## Records provided

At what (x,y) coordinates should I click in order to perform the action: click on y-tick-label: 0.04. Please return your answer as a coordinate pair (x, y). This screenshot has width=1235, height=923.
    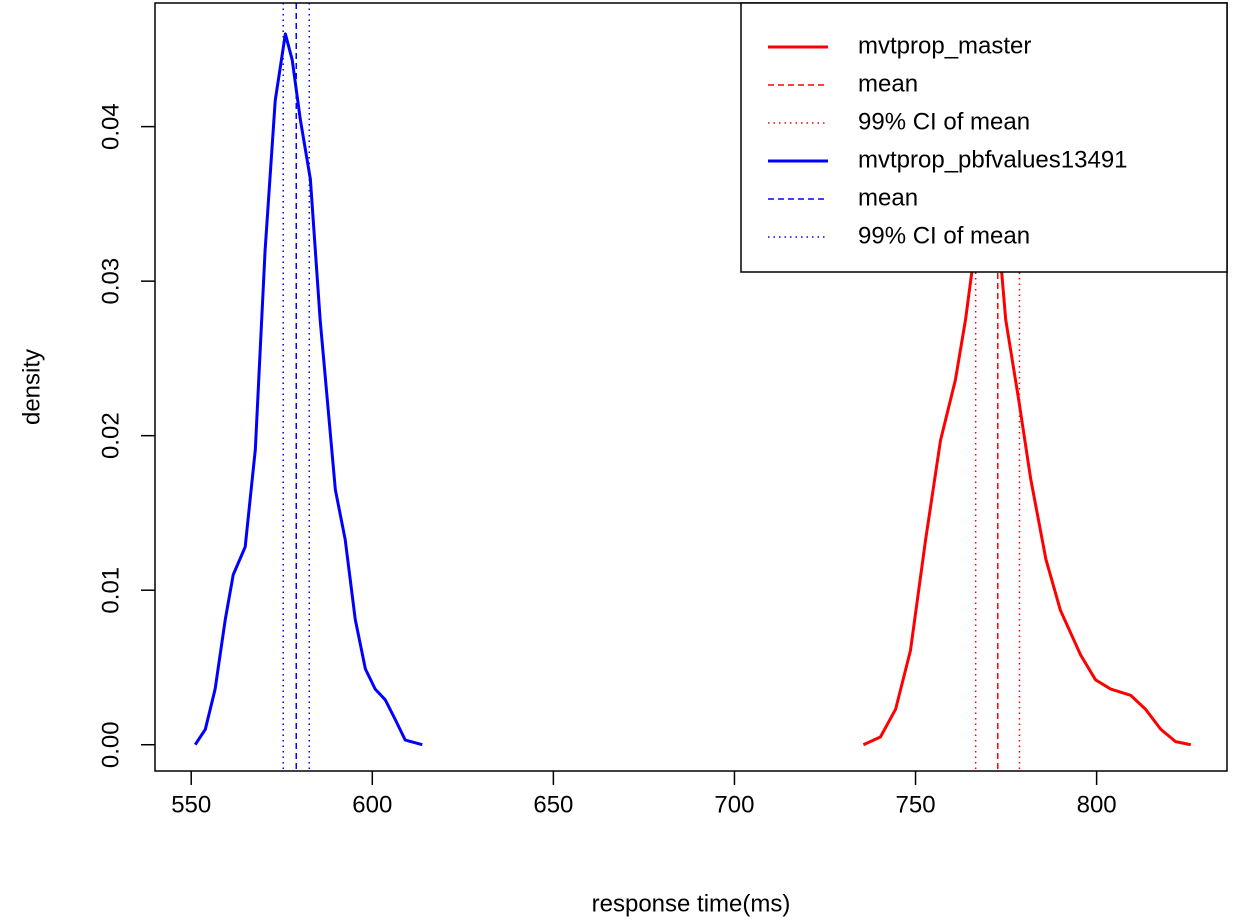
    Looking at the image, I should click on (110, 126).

* * *

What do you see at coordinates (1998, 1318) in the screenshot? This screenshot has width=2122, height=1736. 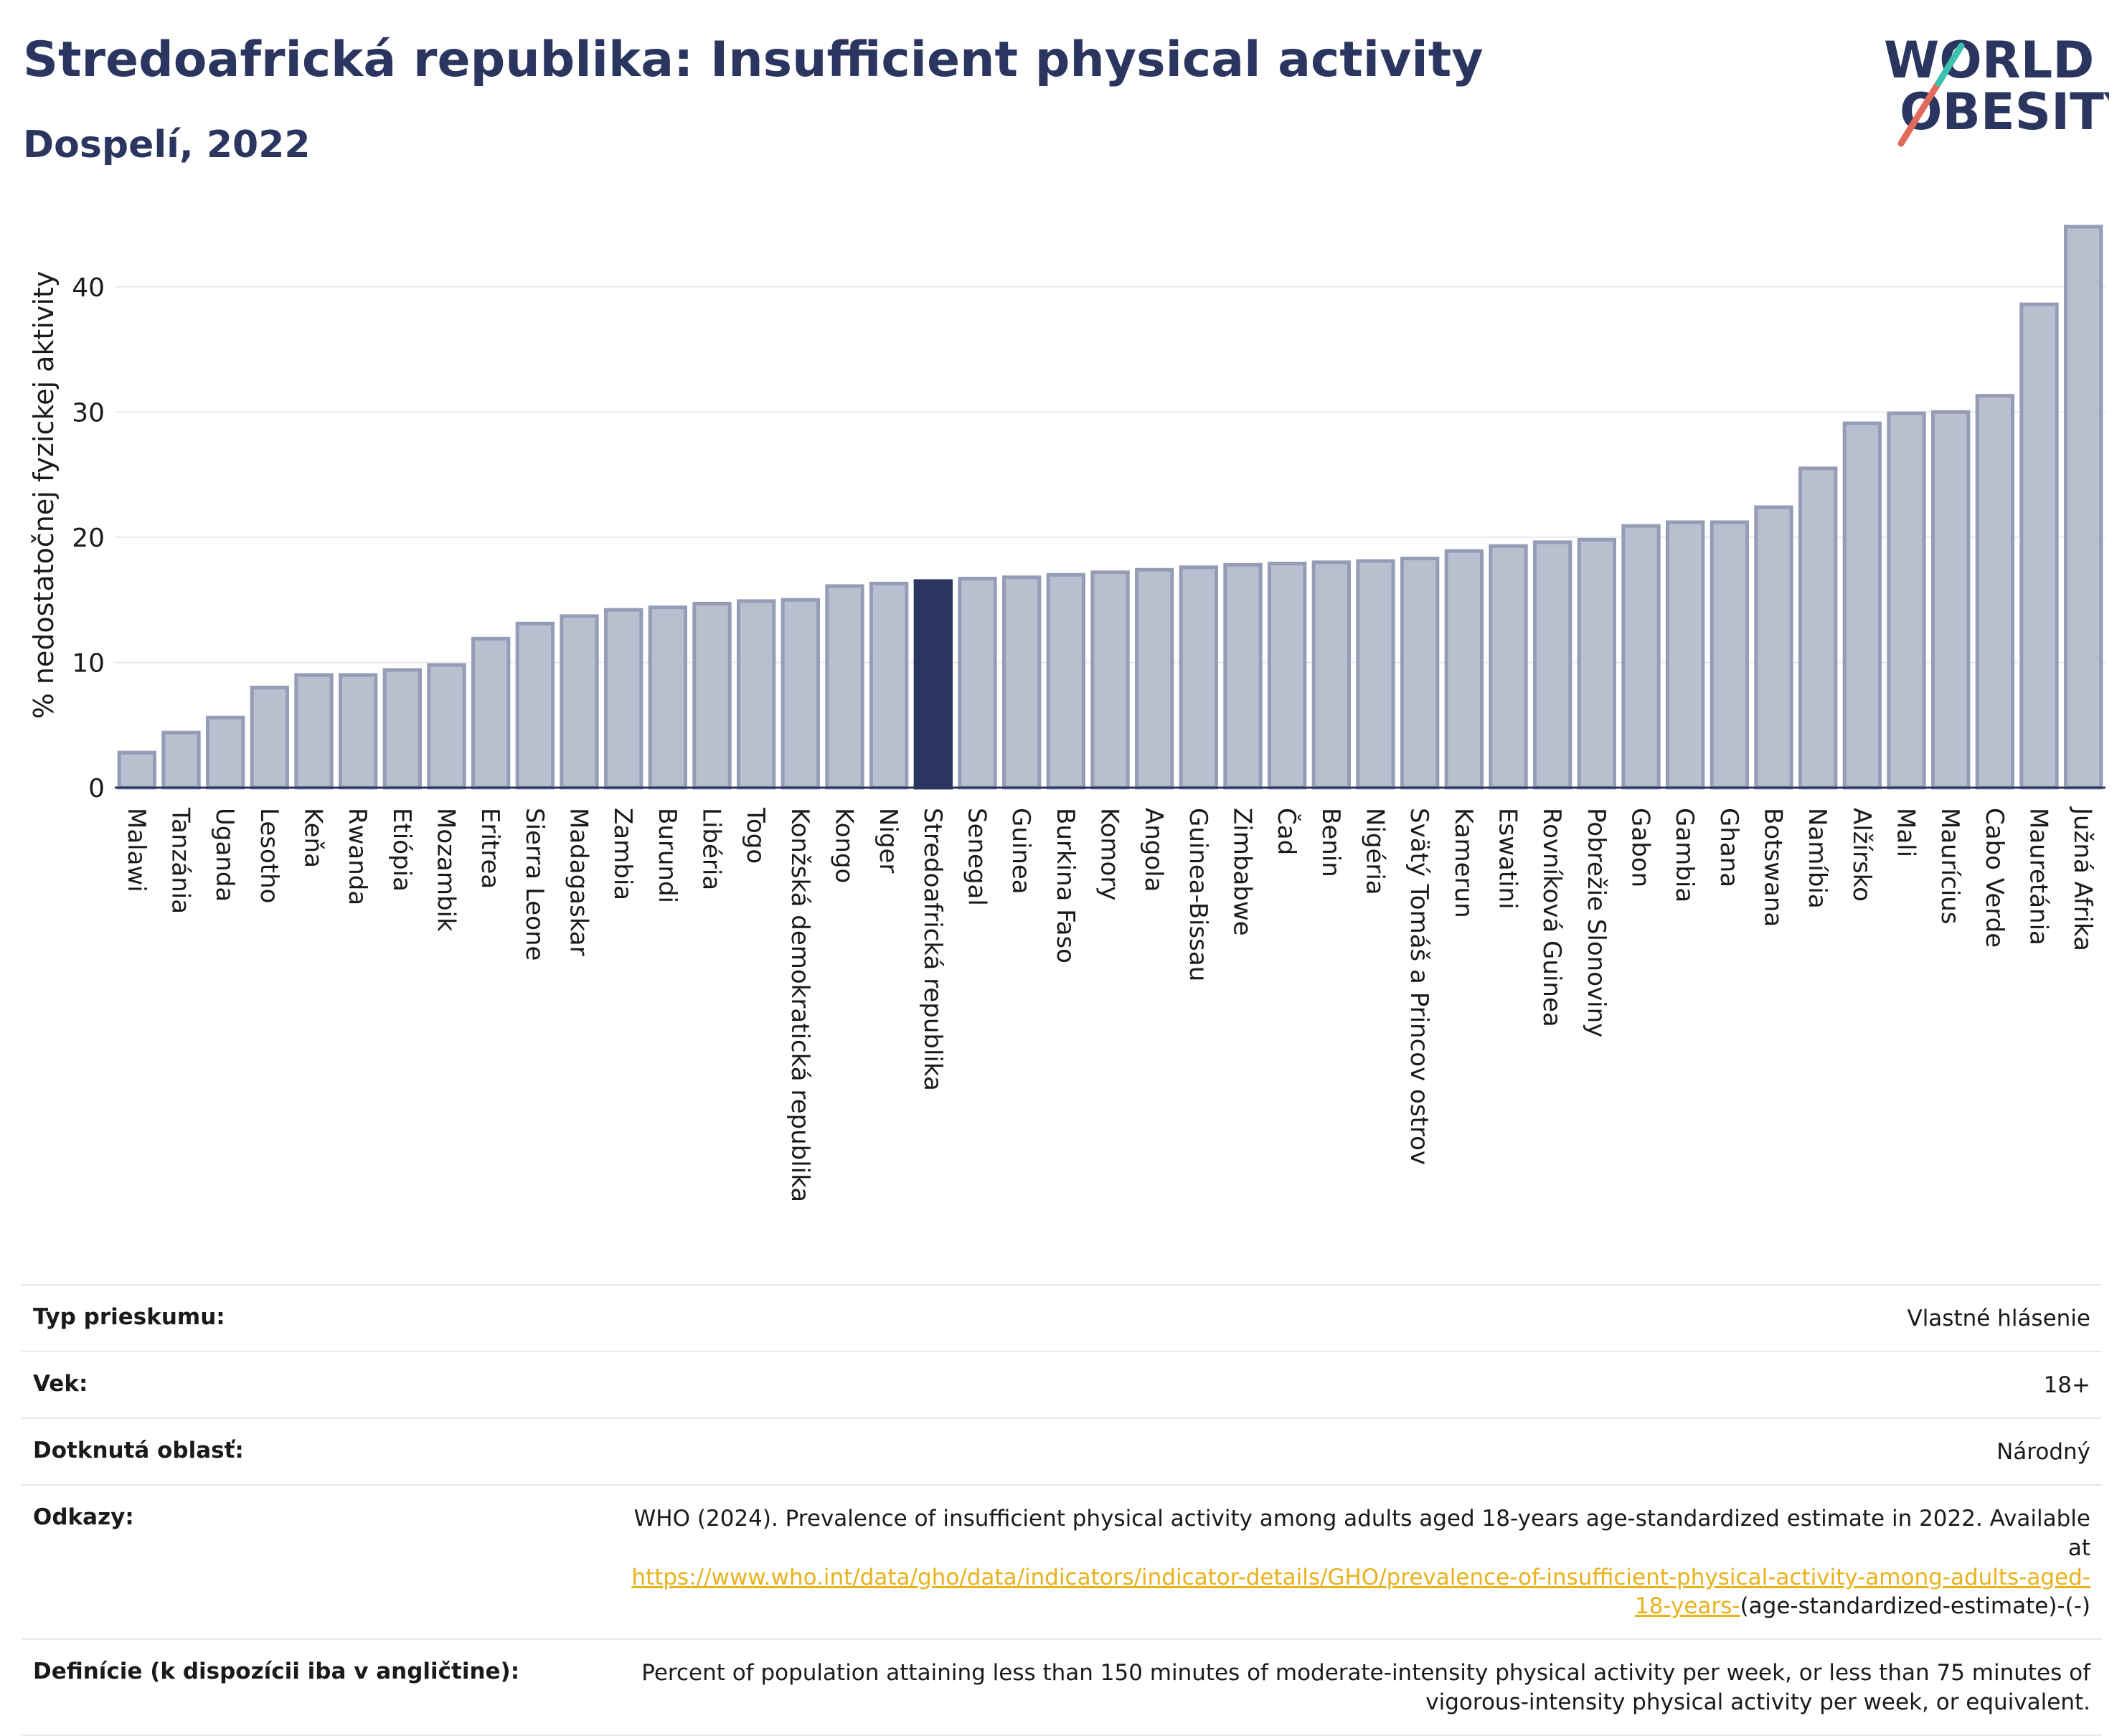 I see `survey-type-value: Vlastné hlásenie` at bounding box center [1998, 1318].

...

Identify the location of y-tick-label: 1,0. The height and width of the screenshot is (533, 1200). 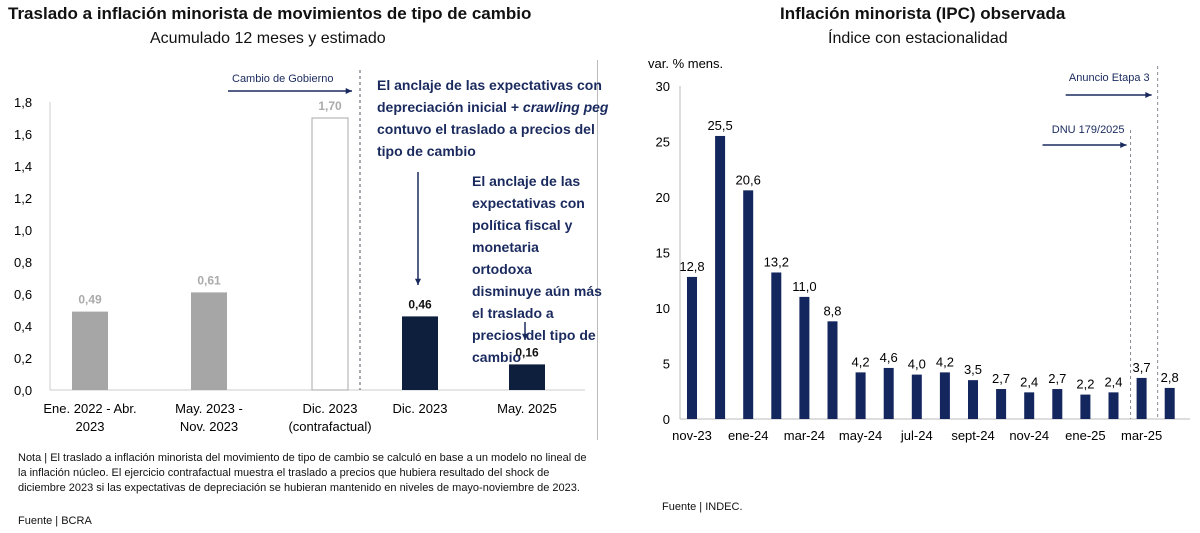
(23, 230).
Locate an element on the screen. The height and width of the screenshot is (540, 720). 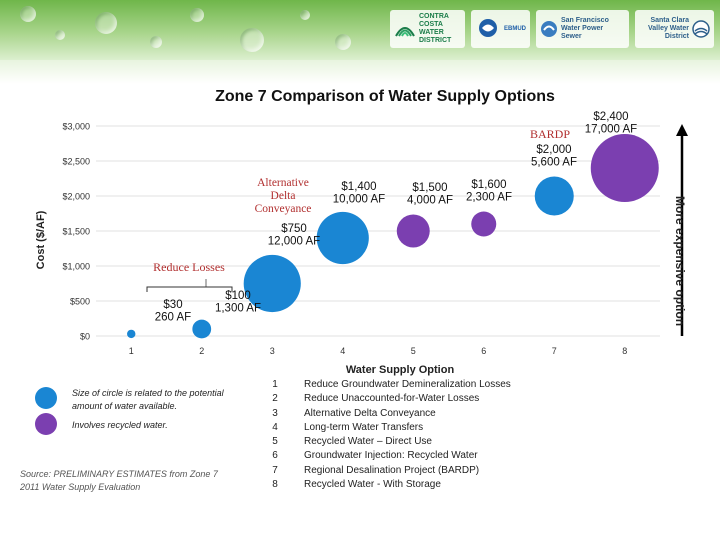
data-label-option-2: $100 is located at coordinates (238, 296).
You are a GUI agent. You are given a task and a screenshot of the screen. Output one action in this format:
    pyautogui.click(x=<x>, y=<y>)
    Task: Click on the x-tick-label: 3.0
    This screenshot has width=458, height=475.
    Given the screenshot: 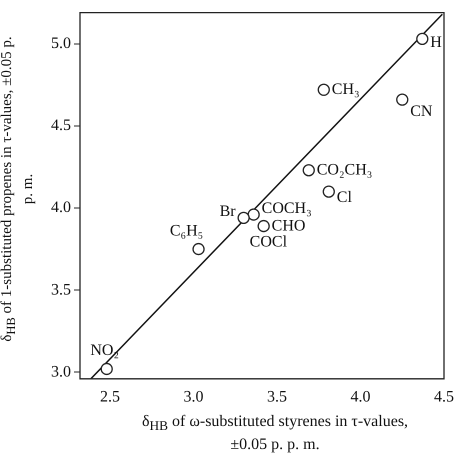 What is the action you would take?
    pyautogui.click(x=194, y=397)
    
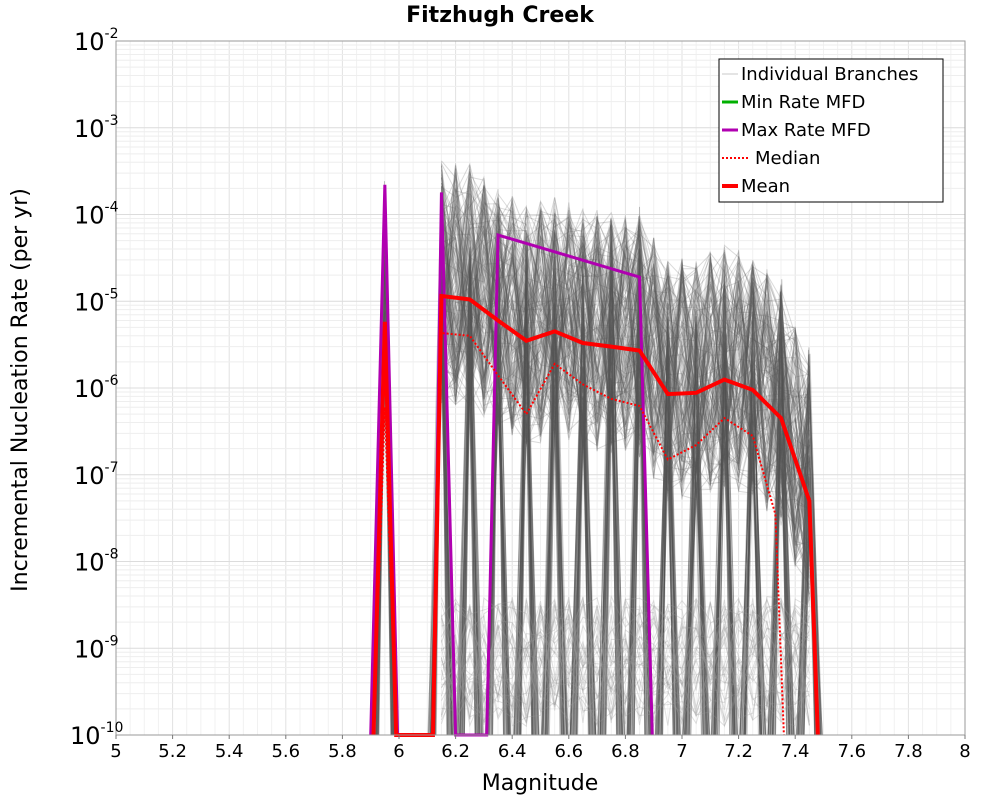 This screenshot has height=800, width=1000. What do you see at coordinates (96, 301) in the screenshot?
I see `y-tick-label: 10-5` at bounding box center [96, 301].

## Task to complete
Return the rows from the line that contains "At what (x,y)" through the line that contains "Looking at the", both included, copied without any change and with the pictures left out.

## Answer to this task
At what (x,y) coordinates should I click in order to perform the action: click on y-tick-label: 0.04. Please return your answer as a coordinate pair (x, y). This screenshot has width=1235, height=923.
    Looking at the image, I should click on (110, 126).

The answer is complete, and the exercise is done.